Possible space types (LSPC).

#define  SPC_SPACE   0
  Real space.
#define  SPC_TAB   1
  Tabular.
#define  SPC_LEADERDOT   2
  Dot leader.
#define  SPC_LEADERLINE   3
  Line leader.
#define  SPC_LEADERHYPHEN   4
  Hyphen leader.

Macros of alternatives of the LETTER

Macros can be used for processing the alternatives of each LETTER. See also usage of usage of alternatives.

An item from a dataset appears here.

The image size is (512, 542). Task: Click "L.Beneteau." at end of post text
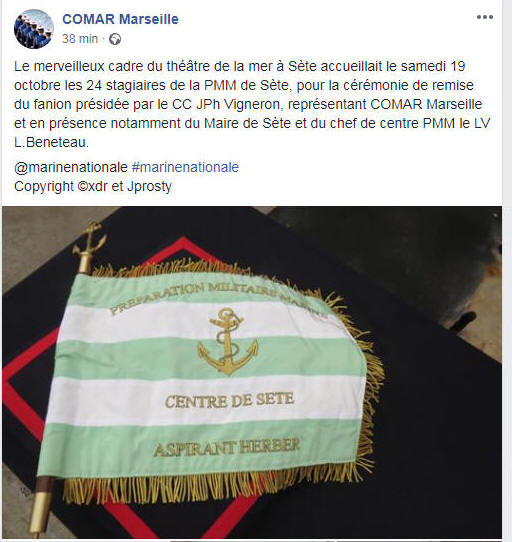[x=52, y=142]
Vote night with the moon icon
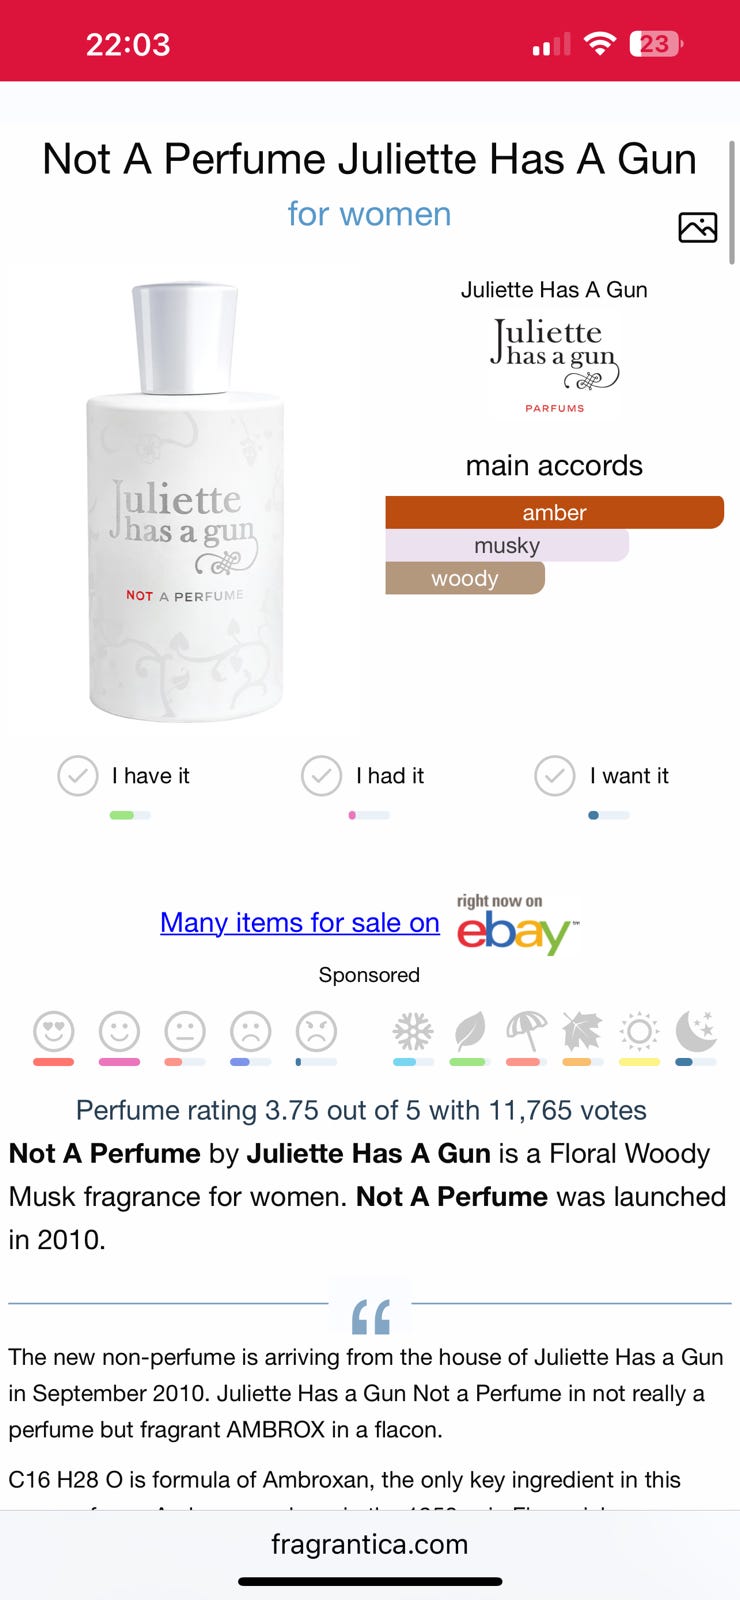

#define  GETFIRSTALTERN(stringstart, ndx)   (((const WCHAR*)((stringstart)+(ndx)))+1)
  Getting the first alternative.
#define  GETALTERNLENGTH(str)   ((str)[-1])
  Getting the length of the alternative.
#define  GETNEXTALTERN(str)   ((str)+GETALTERNLENGTH(str)+2)
  Getting the next alternative.

Defines of confidence handling of the LETTER

See confidence handling and LETTER::err.

#define  RE_SUSPECT_WORD   0x80
  The word is declared suspicious by the recognition engine if the dictionary (if any) does not contain it. This flag does not necessarily reflect whether the word is a dictionary word or not.
#define  RE_SUSPECT_THR   64
  Suspect threshold: if the lower 7 bits of LETTER::err represent a value at or above this (up to 100) it means low confidence.
#define  RE_ERROR_LEVEL_MASK   ~RE_SUSPECT_WORD
  Mask for getting the error level of the current letter.

Detailed Description

Letter handling tools.

Recognized data is stored in the current HPAGE and it is available as an array of LETTER structures providing significantly more information than the character code itself. This type of output offers the most detailed information on recognition. The information stored in a LETTER structure may belong to the character itself (character code, position, size, confidence level, font attributes, font face, choices, color) or to the word containing the character (suggestions, languages). Word-level information is set in the first LETTER of the word.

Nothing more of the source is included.